Sur base d'études et de recherches, ce serait intéressant de voir si :
- les parents adoptifs & adoptants ont plus de contact avec des professionnels de la santé mentale (consultation pour eux-mêmes et non pour leurs enfants) que les autres parents;
- les parents adoptifs & adoptants présentent plus de difficultés psychologiques que les autres;
- les études et les recherches mettent en évidence pour les parents des troubles du comportement, troubles de socialisation, troubles d'attachement, d'anxiété et de dépression, etc ...

Commentaires

Très intéressant !

personnellement, je pense en effet que nos jeunes adoptés, ados, ....ça tourne assez compliqué ;
et malheureusement on ne trouve pas forcément d'interlocuteur professionnel adéquat, les psy ont parfois des opinions toutes faites sur l'adoption, il en faudrait des, spécialisés en adoption !!!

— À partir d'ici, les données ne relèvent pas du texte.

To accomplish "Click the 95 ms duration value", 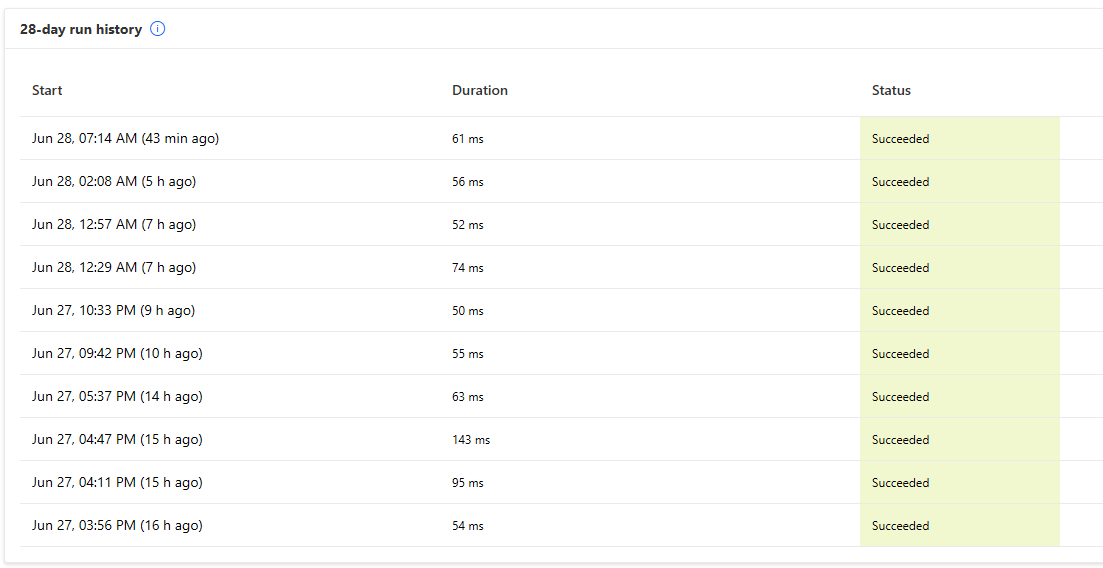I will tap(468, 483).
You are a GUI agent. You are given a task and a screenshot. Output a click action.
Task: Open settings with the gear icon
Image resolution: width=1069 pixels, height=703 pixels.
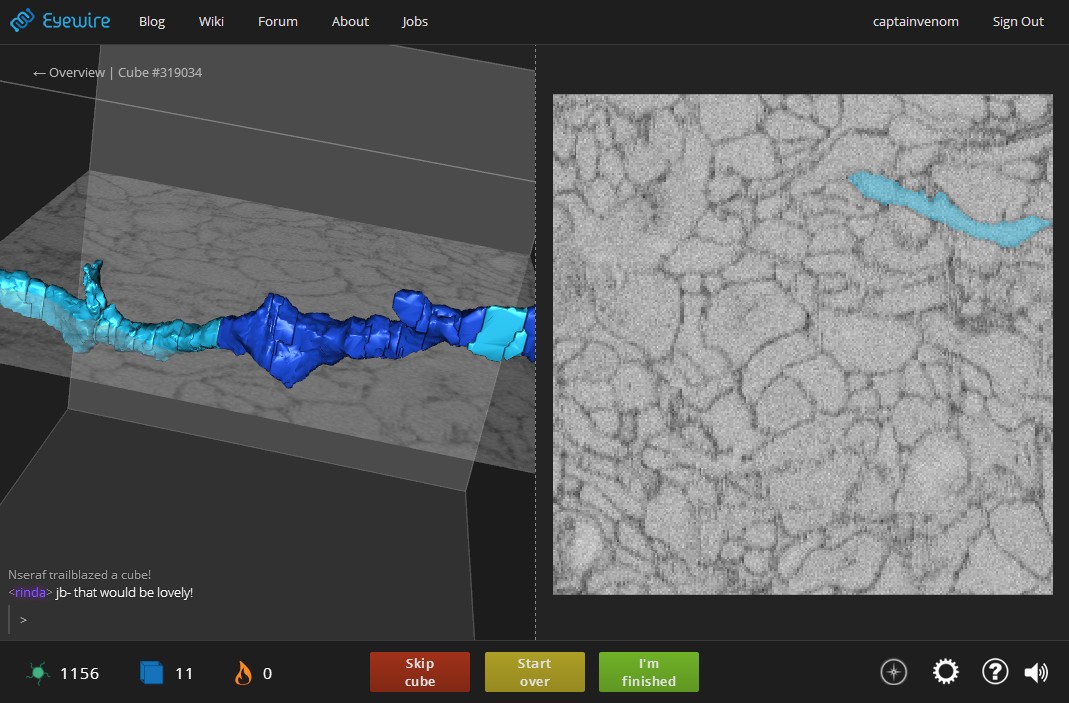(x=945, y=672)
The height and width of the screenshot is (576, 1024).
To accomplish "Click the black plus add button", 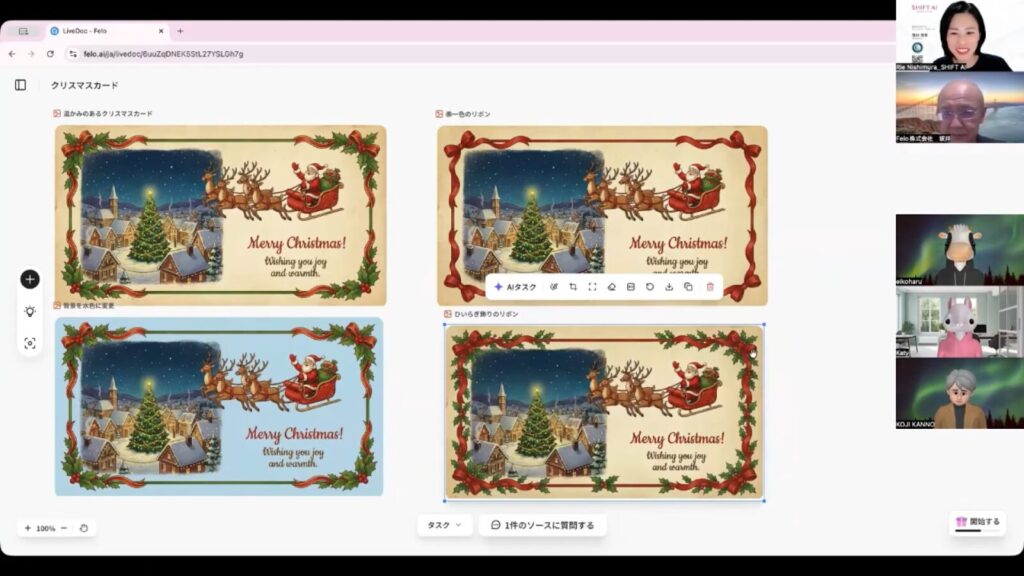I will 30,279.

je raconte l'histoire de mon fils faaamu polynésien retourné vivre à Tahiti à 17 ans et demi sur mon blog
catégorie "Jordan" -

Écrit par : Melly | 18/05/2008

de toutes facons , tous ces specialistes n ont jmais rien de bon ou de positif a dire sur les adoptees et adoptants. Cela vient du fait que la societe a des priori et des prejuges sur tous ceux qui sont marginalises

Écrit par : manuela | 07/01/2009

Je suis surpris que l'on s'étonne que des enfants ayant le plus souvent des vies chargées puissent avoir besoin d'être d'avantage suivis...qu'est qu'il y d'étonnant ??? On voit bien que dans des familles dites "normales" un événement anodin peut troubler un enfant alors comment peut imaginer que les adoptés ne sont pas des êtres "fragilisés" mais il y a de dramatique si les parents jouent les roles et trouvent des aides...il est vrai qu'il manque des équipes psy vraiment formées à ces "troubles"...mais, ça me fait sourire que l'on puisse être surpris qu'un enfant abandonné (parfois plusieurs fois...) puisse avoir des troubles de l'attachement !!! lool
Je pense qu'une violentée est plus apte à craindre de s'engager avec un homme...de meme un enfant abandonné ou mal traité a évéidemment plus de difficulté à s'attacher...pas besoin d'études pour ça loool

Écrit par : Lamy | 24/01/2009

Childhood stress affect health years later, UW study says. University of Wisconsin researcher Seth Pollak.
http://tinyurl.com/afve6c

Study looks at how mental health care affects outcomes for foster children. University of Illinois. Jung Min Park, Joe Ryan.
http://tinyurl.com/9586xc

Adoption and Mental Illness. University of Minnesota researchers. Margaret A. Keyes.
http://tinyurl.com/cagln6

Écrit par : More studies | 27/01/2009

Abandon et adoption sont des traumatismes. Comme le souligne Lamy, les troubles de l'attachement sont en l'occurrence une vérité de La Palice. Mais il serait illusoire de penser que les enfants biologiques en sont exempts...!!! Rares sont ceux qui ont bénéficié de ce qu'on appelle un attachement secure.
Dire que les enfants adoptés sont plus fragiles me semble revenir à leur poser une étiquette. Dire que leur histoire les fragilise, c'est autre chose. Il y a là une nuance d'importance qui consiste à ne pas les identifier à l'abandon et l'adoption mais à les regarder comme les êtres qu'ils sont et à leur permettre de retrouver leur puissance intrinsèque pour dépasser leur traumatisme, prendre conscience qu'ils ont profondément, comme chacun de nous, la capacité de dépasser ce qui les fragilise et que ça les rend, ça nous rend plus fort. Ils ne SONT pas fragiles, ils ont une fragilité. C'est subtil, je sais, mais essentiel. Nous avons tous un corps, un psychique, une histoire, des croyances, et aucun n'est parfait. Aucune enfance n'est parfaite car en tout état de cause il n'y a pas de parents parfaits. N'est-il pas de notre chemin de vie, du leur, de prendre conscience de cela pour n'être pas enfermés dans un rôle de victime que confirme cette étiquette d'enfants et d'adolescents fragiles.
Il ne s'agit évidemment pas non plus, bien sûr, de nier le traumatisme, mais encore une fois, de les aider à ne pas s'identifier à lui. Et donc nous , pour les accompagner sur ce chemin, de ne pas les regarder uniquement au travers de ce filtre.